I wonder what it will be like, this place belonging to the Kinsellas. I see a tall woman standing over me, making me drink milk still hot from the cow. I see another, less likely version of her in an apron, pouring pancake batter onto a frying pan, asking would I like another, the way my mother sometimes does when she is in good humour. The man will be no taller than her. He will take me to town on the tractor and buy me red lemonade and crisps. Or he’ll make me clean out sheds and pick stones and pull ragweed and docks out of the fields. I see him taking what I hope will be a fifty pence piece from his pocket but it turns out to be a handkerchief. I wonder if they live in an old farmhouse or a new bungalow, whether they will have an outhouse or an indoor bathroom with a toilet and running water. I picture myself lying in a dark bedroom with other girls, saying things we won’t repeat when morning comes.

Foster is quite short (it took about an hour to read) but it contains an entire novel’s worth of story and emotional depth. Set in the early ‘80s in rural County Wexford, Ireland, a young girl is sent to live with an aunt and uncle she has never met while her overworked mother prepares for the birth of her fifth child. I do love an Irish storyteller, and Foster delighted me in setting and voice. Author Claire Keegan packs so much into this — between what is written and what remains unsaid — and in no small measure, it filled and broke my heart. A complete pleasure, I will definitely read Keegan again. (Note: I read an ARC of an impending, expanded rerelease of Foster through NetGalley and passages quoted may not be in their final forms.)

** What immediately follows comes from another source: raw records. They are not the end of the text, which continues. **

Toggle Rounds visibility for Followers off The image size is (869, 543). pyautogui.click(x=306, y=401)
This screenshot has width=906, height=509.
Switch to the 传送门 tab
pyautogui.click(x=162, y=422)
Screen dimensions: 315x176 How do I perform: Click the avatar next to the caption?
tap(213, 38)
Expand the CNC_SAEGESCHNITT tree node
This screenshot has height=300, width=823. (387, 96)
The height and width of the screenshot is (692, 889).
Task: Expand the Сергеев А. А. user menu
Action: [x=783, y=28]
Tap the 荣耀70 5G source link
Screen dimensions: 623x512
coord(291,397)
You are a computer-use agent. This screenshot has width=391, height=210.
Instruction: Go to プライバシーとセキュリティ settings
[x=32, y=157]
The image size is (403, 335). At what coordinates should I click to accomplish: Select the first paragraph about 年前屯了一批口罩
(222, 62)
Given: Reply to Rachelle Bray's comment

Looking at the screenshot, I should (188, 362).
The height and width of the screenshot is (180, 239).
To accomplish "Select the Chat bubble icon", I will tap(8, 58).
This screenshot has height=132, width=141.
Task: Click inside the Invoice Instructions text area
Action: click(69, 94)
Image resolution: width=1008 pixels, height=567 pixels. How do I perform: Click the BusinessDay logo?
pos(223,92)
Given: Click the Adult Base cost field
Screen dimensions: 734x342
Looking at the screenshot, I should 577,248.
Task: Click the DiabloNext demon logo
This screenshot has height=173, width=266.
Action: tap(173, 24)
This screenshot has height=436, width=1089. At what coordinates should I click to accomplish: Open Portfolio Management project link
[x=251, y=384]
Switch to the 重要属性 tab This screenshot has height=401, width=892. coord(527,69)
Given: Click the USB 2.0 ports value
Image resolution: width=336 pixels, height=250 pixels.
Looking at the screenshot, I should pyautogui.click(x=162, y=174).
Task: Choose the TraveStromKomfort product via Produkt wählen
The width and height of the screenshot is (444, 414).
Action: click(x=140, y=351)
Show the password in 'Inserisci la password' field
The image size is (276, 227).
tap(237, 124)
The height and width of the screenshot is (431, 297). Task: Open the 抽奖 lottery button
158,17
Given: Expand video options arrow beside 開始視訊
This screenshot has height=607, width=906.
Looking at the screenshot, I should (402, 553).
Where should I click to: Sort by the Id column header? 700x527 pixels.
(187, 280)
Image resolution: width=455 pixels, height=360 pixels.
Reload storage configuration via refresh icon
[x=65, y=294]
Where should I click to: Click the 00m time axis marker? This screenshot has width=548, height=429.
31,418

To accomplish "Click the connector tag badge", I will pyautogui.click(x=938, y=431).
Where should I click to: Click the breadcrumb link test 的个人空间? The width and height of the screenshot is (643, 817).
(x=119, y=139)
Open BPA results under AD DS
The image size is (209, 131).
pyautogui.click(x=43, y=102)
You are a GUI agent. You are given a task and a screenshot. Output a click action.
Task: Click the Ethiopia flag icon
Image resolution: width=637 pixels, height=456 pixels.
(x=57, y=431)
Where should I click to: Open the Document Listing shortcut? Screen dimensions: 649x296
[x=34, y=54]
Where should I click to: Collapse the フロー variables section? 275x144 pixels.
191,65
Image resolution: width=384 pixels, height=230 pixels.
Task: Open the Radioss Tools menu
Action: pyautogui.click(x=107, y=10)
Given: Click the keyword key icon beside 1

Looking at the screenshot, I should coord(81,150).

And so the days pass. I keep waiting for something to happen, for the ease I feel to end: to wake in a wet bed, to make some blunder, some big gaffe, to break something, but each day follows on much like the one before.

As the novel begins, the girl (unnamed) is driven to the farm of her mother’s sister and unceremoniously dropped off by the father who we eventually learn is lazy and feckless and given to drink and gambling. The girl is dirty and anxious and used to work and want, but as her aunt and uncle — who have no children of their own — take loving and empathetic care of her, the girl begins to blossom into happiness. Some secrets will be revealed, some will remain hidden, and throughout, Keegan leaves hints of what the girl’s life must have been at home:

‘You should wash your hands and face before you go to town,’ he says. ‘Didn’t your father even bother to teach you that much?’
I freeze in the chair, waiting for something much worse to happen, but Kinsella does nothing more; he just stands there, locked in the wash of his own speech.

As the summer plays out, her aunt enlists the girl to help with genial household chores and her uncle makes a game out of timing her as she races to the mailbox at the end of the lane for him:

‘It’d be a swift man that would catch you, long legs. We’ll try you again tomorrow and see if we can’t improve your time.’
‘I’ve to go faster?’
‘Oh aye,’ he says. ‘By the time this summer ends you’ll be like a reindeer. There’ll not be a man in the parish will catch you without a long-handled net and a racing bike.’

Eventually, and as expected, her mother gives birth and the Kinsellas are asked to drive the girl back to her crowded, chaotic life; and as loyal as she does remain to her mother, the girl understands that she can never reveal the details of her happy weeks of “foster care”:

‘Nothing happened .’ This is my mother I am speaking to but I have learned enough, grown enough, to know that what happened is not something I need ever mention. It is my perfect opportunity to say nothing.

Ultimately, this makes you question what’s best for the girl: Of course she was expected to return home when her parents were ready to care for her again (although, as the oldest, maybe it doesn’t make complete sense that she hadn’t been needed at home to help care for her younger siblings as her mother became incapacitated), but she had such a lovely and loving summer — with family who were so pleased to have a child in the house — that I couldn’t help but feel bad for her return. This story amused and affected me in the moment, and left me thinking about it long after the last page was turned, and I can see why it was an award winner when it was first released.